**YOUR GOAL**
Restate all of the data below word for word.

[Saved data entries]
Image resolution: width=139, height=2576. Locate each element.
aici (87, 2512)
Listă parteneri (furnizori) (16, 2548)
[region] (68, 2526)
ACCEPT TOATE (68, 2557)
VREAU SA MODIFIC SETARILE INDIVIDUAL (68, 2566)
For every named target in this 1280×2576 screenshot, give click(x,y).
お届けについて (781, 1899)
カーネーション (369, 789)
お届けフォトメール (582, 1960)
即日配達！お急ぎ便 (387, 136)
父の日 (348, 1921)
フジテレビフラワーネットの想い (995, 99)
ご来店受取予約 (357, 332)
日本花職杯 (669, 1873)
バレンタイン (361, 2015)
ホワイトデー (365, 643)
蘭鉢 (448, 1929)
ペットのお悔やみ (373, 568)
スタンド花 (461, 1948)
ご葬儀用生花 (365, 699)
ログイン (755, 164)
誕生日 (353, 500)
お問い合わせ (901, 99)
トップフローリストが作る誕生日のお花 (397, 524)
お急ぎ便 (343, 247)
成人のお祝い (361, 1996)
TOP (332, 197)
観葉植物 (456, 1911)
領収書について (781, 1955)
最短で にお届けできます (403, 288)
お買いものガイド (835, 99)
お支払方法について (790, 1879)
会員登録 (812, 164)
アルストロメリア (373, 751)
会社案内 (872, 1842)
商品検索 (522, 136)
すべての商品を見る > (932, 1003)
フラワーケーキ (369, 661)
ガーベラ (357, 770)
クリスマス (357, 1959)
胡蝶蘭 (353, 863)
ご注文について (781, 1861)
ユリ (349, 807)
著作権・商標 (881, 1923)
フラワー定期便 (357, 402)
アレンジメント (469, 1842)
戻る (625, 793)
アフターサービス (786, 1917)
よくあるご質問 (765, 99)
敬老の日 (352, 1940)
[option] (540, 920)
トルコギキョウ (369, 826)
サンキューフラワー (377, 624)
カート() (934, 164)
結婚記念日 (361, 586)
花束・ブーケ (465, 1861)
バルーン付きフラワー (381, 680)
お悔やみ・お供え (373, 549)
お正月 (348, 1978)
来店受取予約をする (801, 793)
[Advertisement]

**EXERCISE OUTPUT**
Image resolution: width=139, height=2576. Locate each element.
aici (87, 2512)
Listă parteneri (furnizori) (16, 2548)
[region] (68, 2526)
ACCEPT TOATE (68, 2557)
VREAU SA MODIFIC SETARILE INDIVIDUAL (68, 2566)
For every named target in this 1280×2576 screenshot, give click(x,y).
お届けについて (781, 1899)
カーネーション (369, 789)
お届けフォトメール (582, 1960)
即日配達！お急ぎ便 (387, 136)
父の日 (348, 1921)
フジテレビフラワーネットの想い (995, 99)
ご来店受取予約 (357, 332)
日本花職杯 (669, 1873)
バレンタイン (361, 2015)
ホワイトデー (365, 643)
蘭鉢 (448, 1929)
ペットのお悔やみ (373, 568)
スタンド花 (461, 1948)
ご葬儀用生花 (365, 699)
ログイン (755, 164)
誕生日 (353, 500)
お問い合わせ (901, 99)
トップフローリストが作る誕生日のお花 (397, 524)
お急ぎ便 (343, 247)
成人のお祝い (361, 1996)
TOP (332, 197)
観葉植物 (456, 1911)
領収書について (781, 1955)
最短で にお届けできます (403, 288)
お買いものガイド (835, 99)
お支払方法について (790, 1879)
会員登録 (812, 164)
アルストロメリア (373, 751)
会社案内 (872, 1842)
商品検索 (522, 136)
すべての商品を見る > (932, 1003)
フラワーケーキ (369, 661)
ガーベラ (357, 770)
クリスマス (357, 1959)
胡蝶蘭 (353, 863)
ご注文について (781, 1861)
ユリ (349, 807)
著作権・商標 (881, 1923)
フラワー定期便 (357, 402)
アレンジメント (469, 1842)
戻る (625, 793)
アフターサービス (786, 1917)
よくあるご質問 (765, 99)
敬老の日 (352, 1940)
[option] (540, 920)
トルコギキョウ (369, 826)
サンキューフラワー (377, 624)
カート() (934, 164)
結婚記念日 (361, 586)
花束・ブーケ (465, 1861)
バルーン付きフラワー (381, 680)
お悔やみ・お供え (373, 549)
お正月 (348, 1978)
来店受取予約をする (801, 793)
[Advertisement]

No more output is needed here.